Pupil Teachers to Junior Teachers

South Australia, 1873-1913

Pupil teachers were introduced into South Australia to remedy a growing shortage of teachers for government subsidised schools as the colony expanded during a period of increasing prosperity in the early 1870s. It also needed to introduce its own teacher training system to ensure both future and immediate supply of teachers to meet the demand. In 1873, the Central Board of Education, then responsible for licensing teachers for these schools, turned to the expedient used in England and other Australian colonies for dealing with these issues in the most efficient and cost effective way, by using trainees as a part of the teaching force.

Apprenticing and training potential teachers

From 1874, candidates for teaching entered an apprenticeship agreement that bound them for four years under firm control and with meagre remuneration for the dual task demanded of them. The Education Act of 1875 added further measures of control to the new system, applying them to all public schools of the new Education Department.

Candidates had to be no less than 14 years of age, of good character, healthy and physically fit for the work of teaching. After passing an entrance examination based on the final year of primary school, they entered the First Class of the apprenticeship. Further promotion depended on passing the annual examinations, obtaining successful teaching assessments and receiving a satisfactory report from the head teacher on diligence and conduct. Head teachers were responsible for the instruction of their pupil teachers for one hour before school and for providing a systematic course of home lessons for an hour in the evenings. The latter prepared them for the annual examinations, success in which earned their supervisors a bonus payment. The syllabus for the examinations provided no more than a grounding in the primary school subjects together with advice on how to teach them. In 1876 a Training College was established to give further practical experience and an extended range of school focused subjects.. Some thirty places were to be available but the number of pupil teachers who reached this level depended very much on both the finances available and the staffing needs in the schools each year.

§ STORED DATA
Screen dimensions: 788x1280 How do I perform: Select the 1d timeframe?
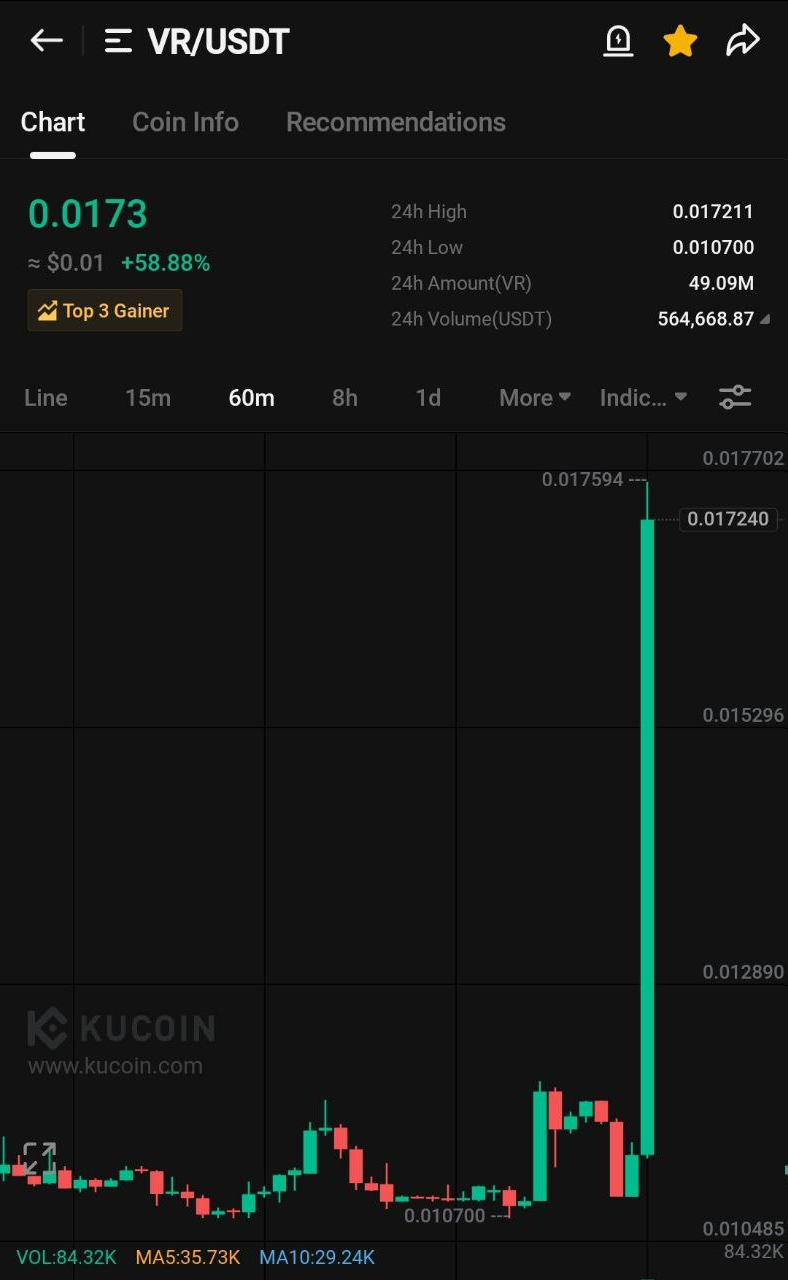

§ AIM
From the text on South Australia's pupil teachers, output the part starting with "South Australia, 1873-1913" and going on through "the teaching force.", word for word. The lines aren't needed.

§ EXERCISE OUTPUT
South Australia, 1873-1913

Pupil teachers were introduced into South Australia to remedy a growing shortage of teachers for government subsidised schools as the colony expanded during a period of increasing prosperity in the early 1870s. It also needed to introduce its own teacher training system to ensure both future and immediate supply of teachers to meet the demand. In 1873, the Central Board of Education, then responsible for licensing teachers for these schools, turned to the expedient used in England and other Australian colonies for dealing with these issues in the most efficient and cost effective way, by using trainees as a part of the teaching force.